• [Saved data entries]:
____
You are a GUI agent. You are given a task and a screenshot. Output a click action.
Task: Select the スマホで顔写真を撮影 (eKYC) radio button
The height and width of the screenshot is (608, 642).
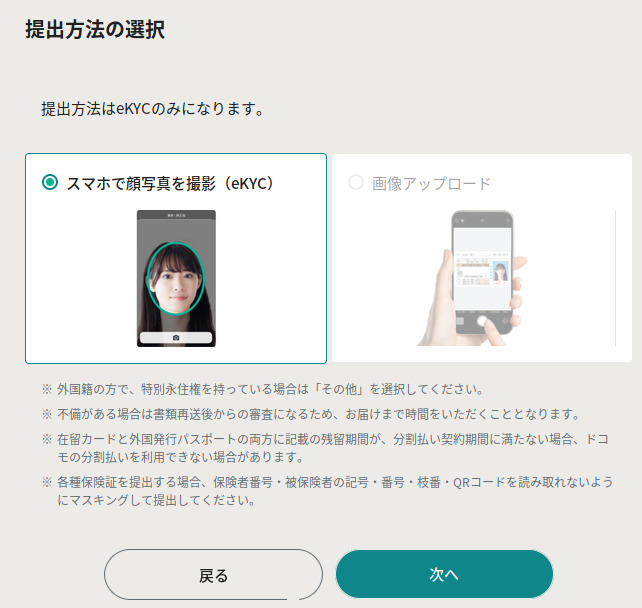click(50, 182)
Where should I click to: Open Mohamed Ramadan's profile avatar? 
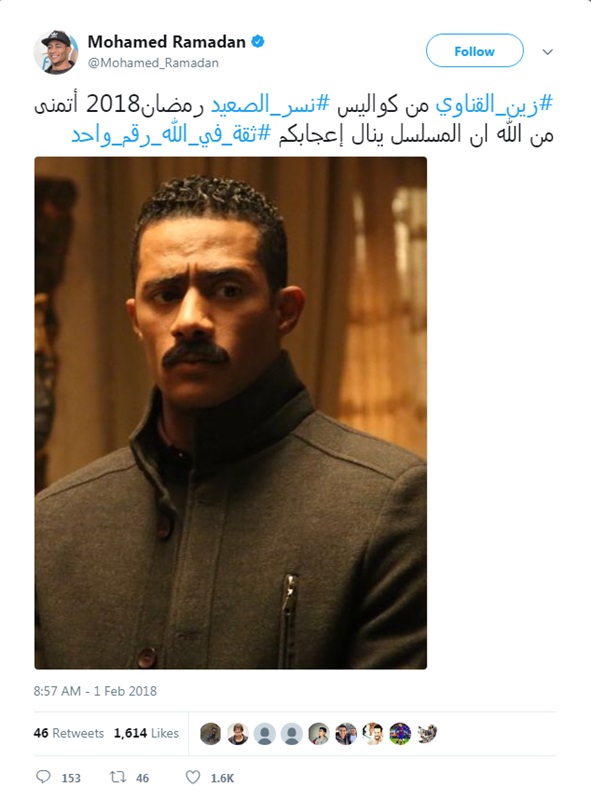click(56, 52)
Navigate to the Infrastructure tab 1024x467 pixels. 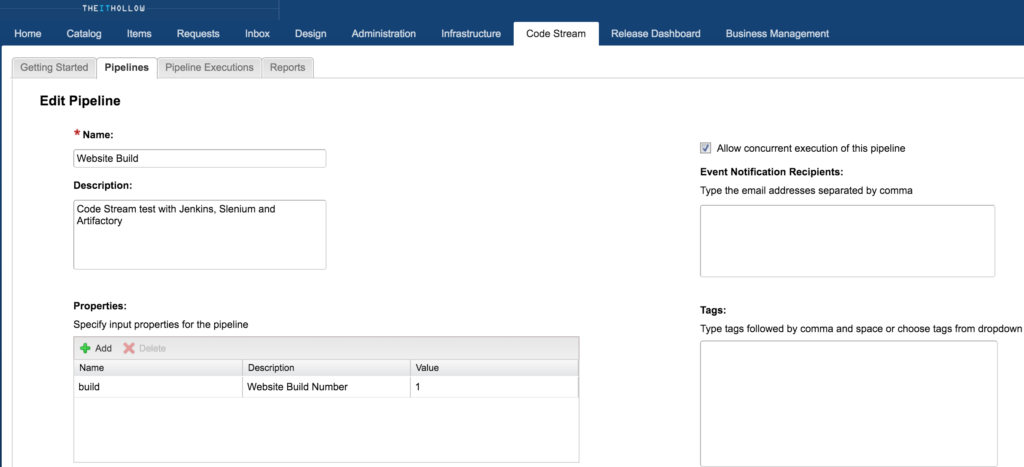click(471, 33)
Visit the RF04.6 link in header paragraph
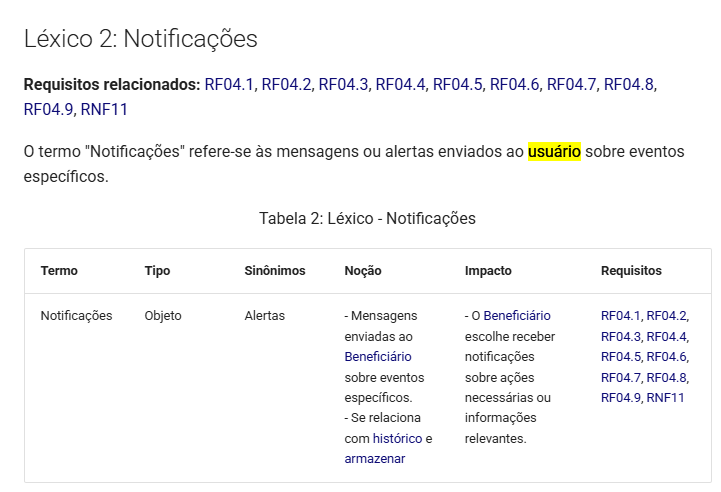 coord(514,85)
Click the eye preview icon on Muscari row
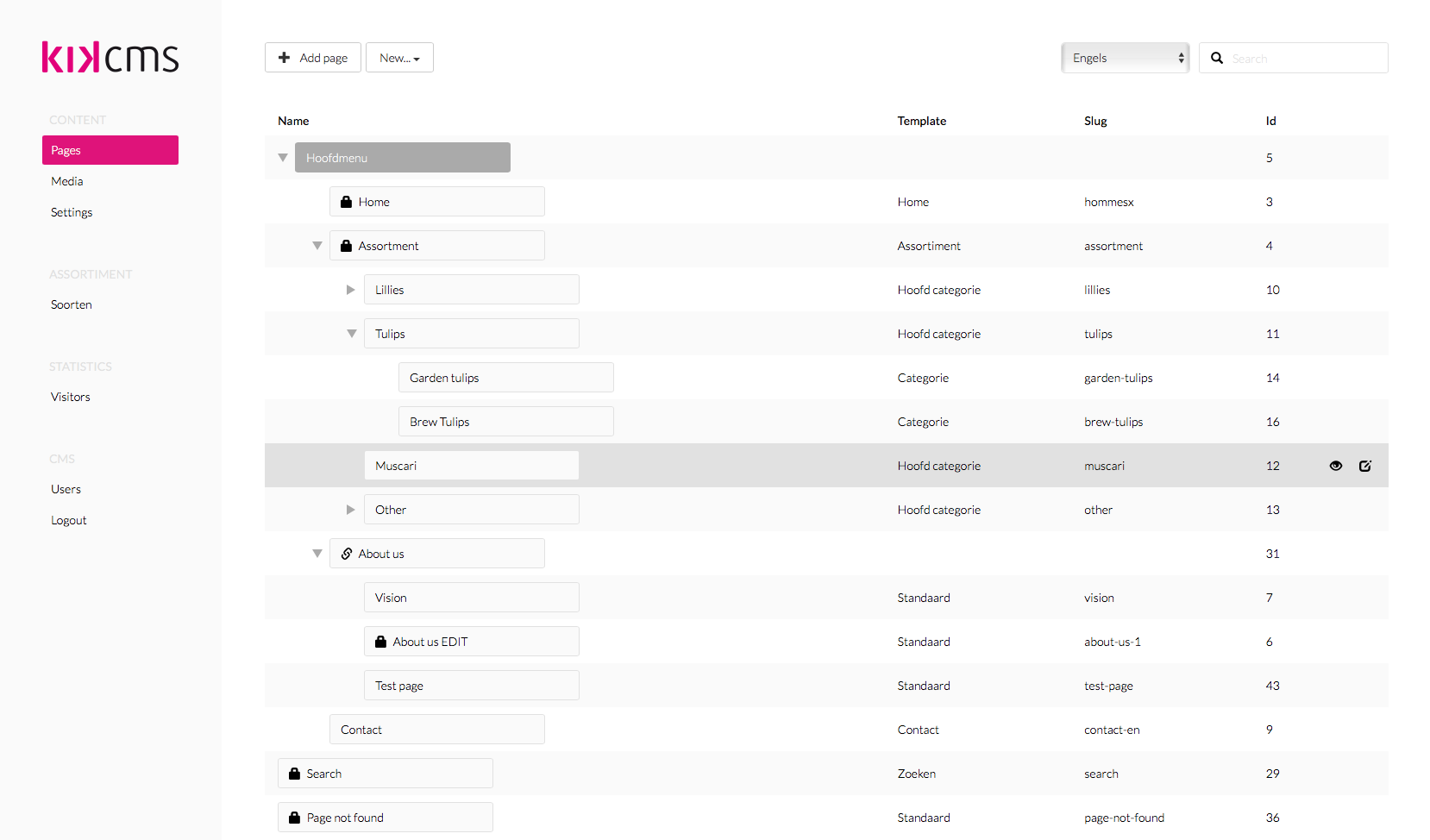The image size is (1430, 840). pyautogui.click(x=1335, y=466)
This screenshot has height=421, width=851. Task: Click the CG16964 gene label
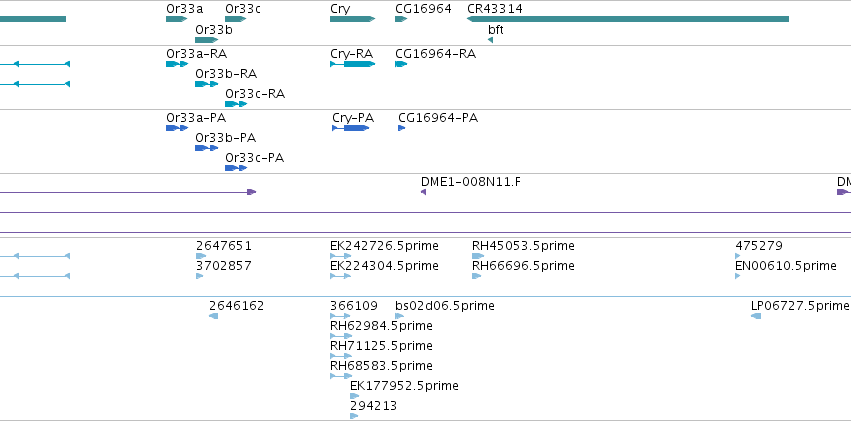423,8
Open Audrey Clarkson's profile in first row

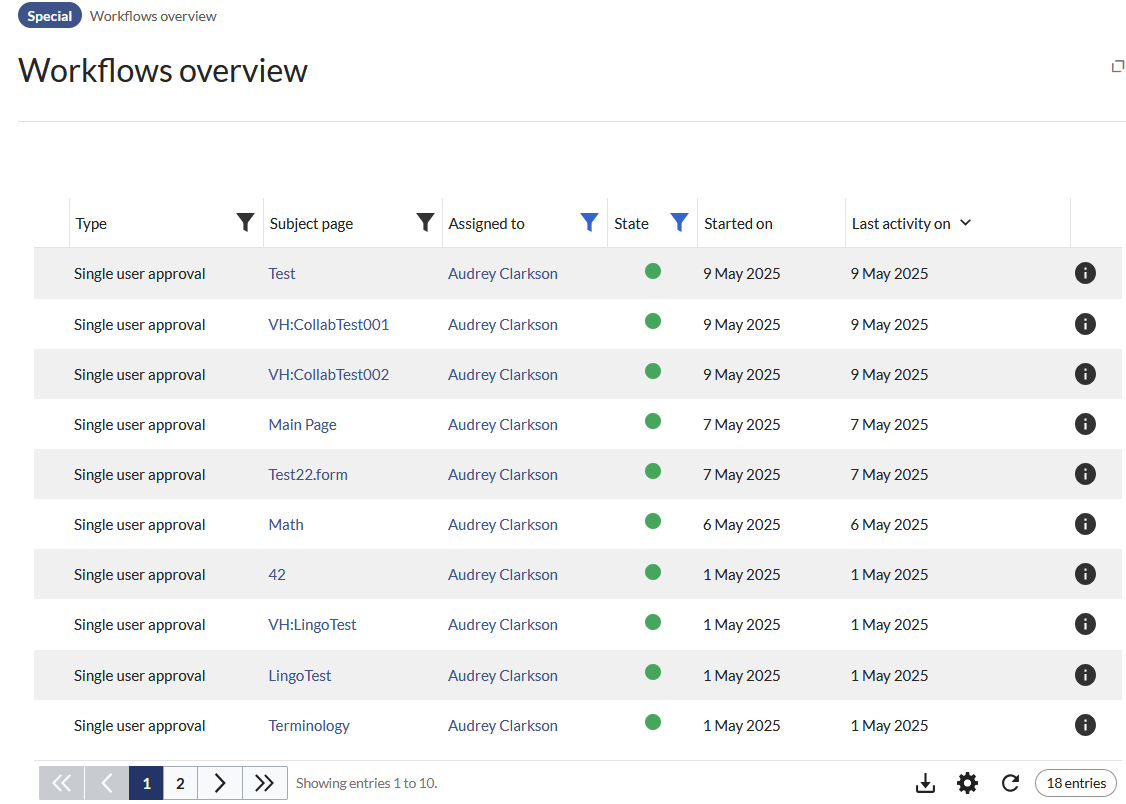coord(502,274)
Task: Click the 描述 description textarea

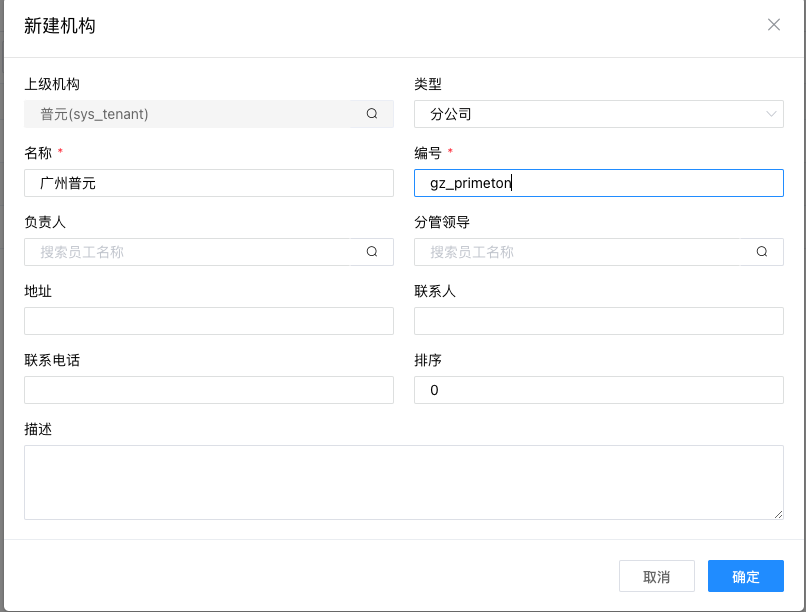Action: point(403,480)
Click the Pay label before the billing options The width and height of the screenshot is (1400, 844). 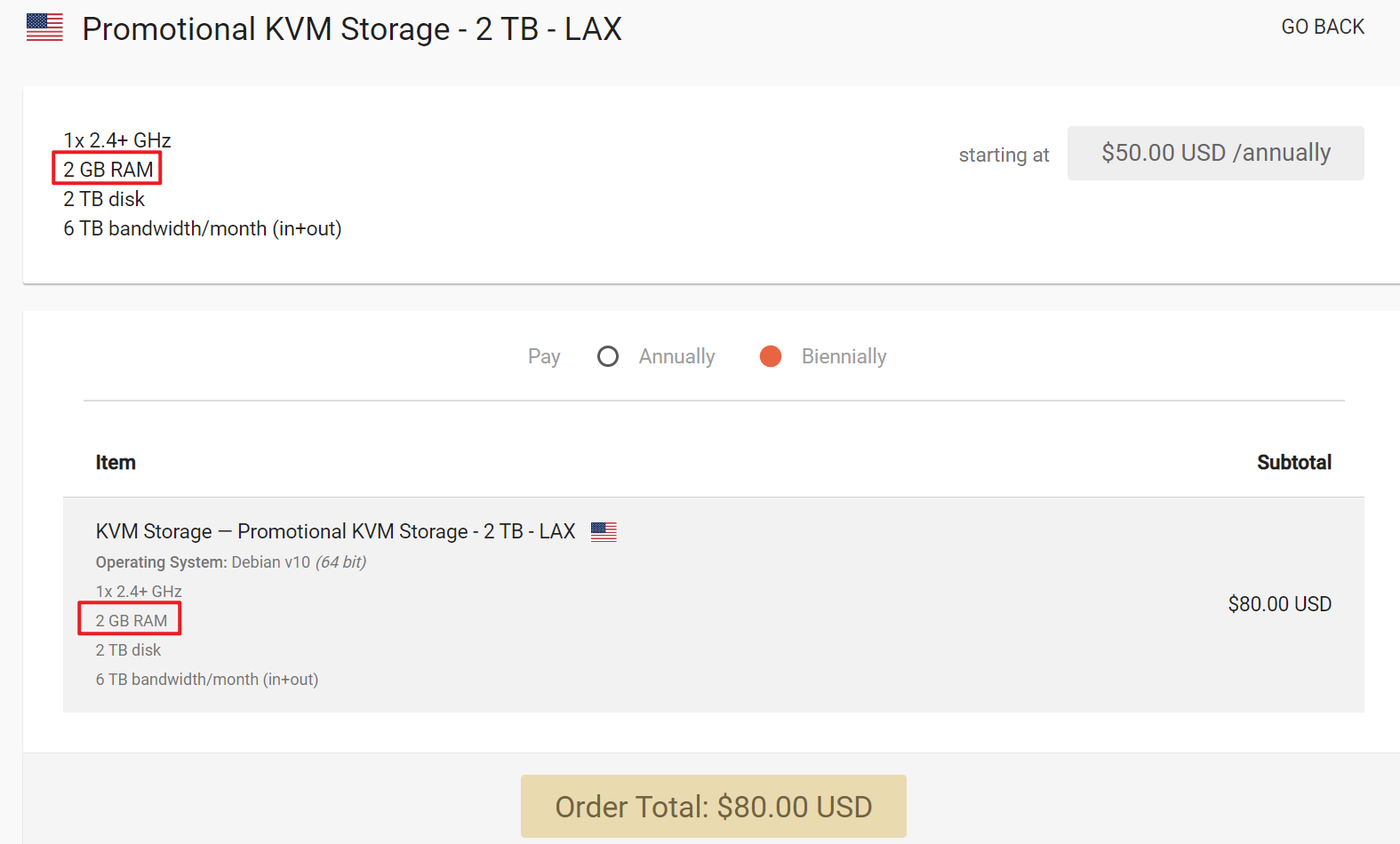coord(544,356)
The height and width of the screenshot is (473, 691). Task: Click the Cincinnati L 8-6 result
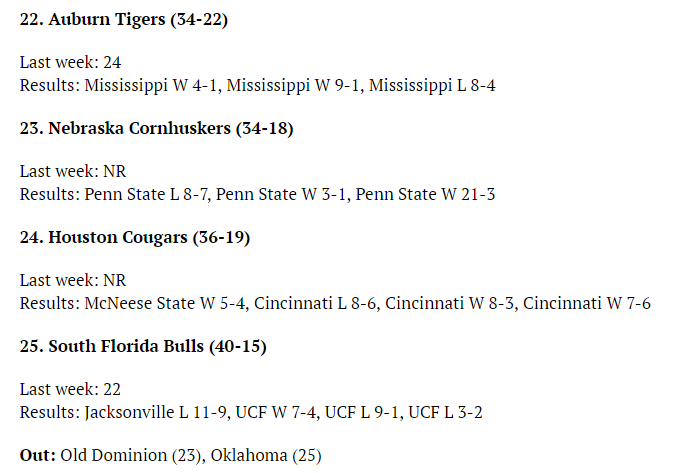click(x=316, y=303)
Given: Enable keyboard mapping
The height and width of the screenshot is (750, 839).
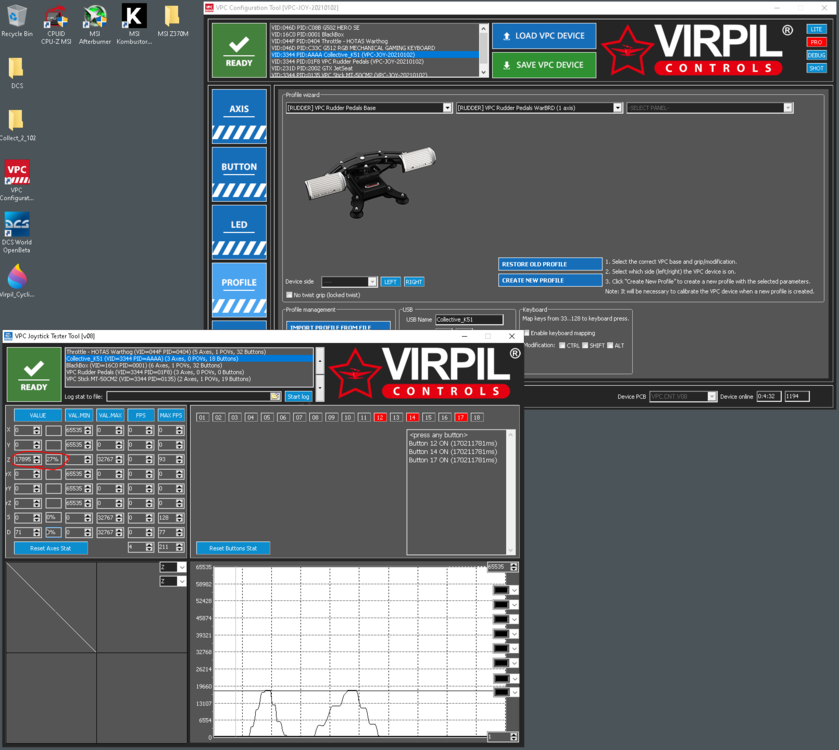Looking at the screenshot, I should (x=529, y=334).
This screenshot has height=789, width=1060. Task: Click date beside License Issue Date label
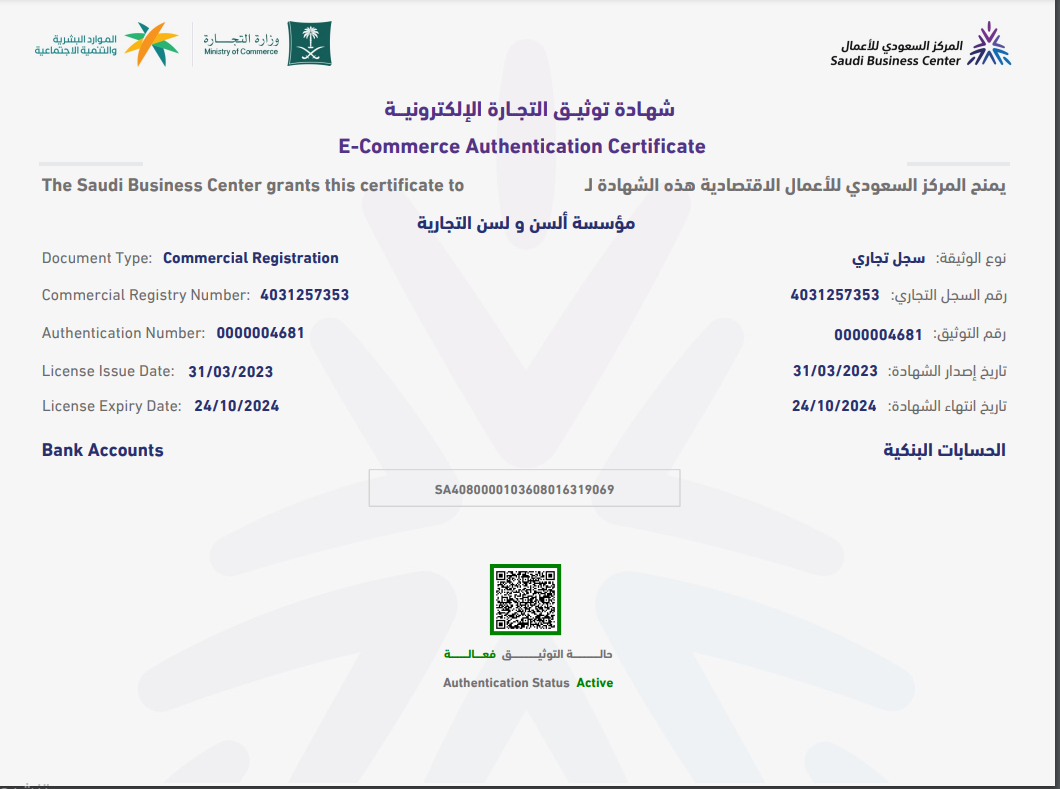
____
• [Task brief]:
Set the pictures aside and repeat only the lines from the one containing "Given: Enable keyboard mapping" through the last line of the entries above, exactly as they stand.

• [Result for this task]:
Given: Enable keyboard mapping
The height and width of the screenshot is (750, 839).
Looking at the screenshot, I should (x=529, y=334).
This screenshot has height=789, width=1060. Task: Click date beside License Issue Date label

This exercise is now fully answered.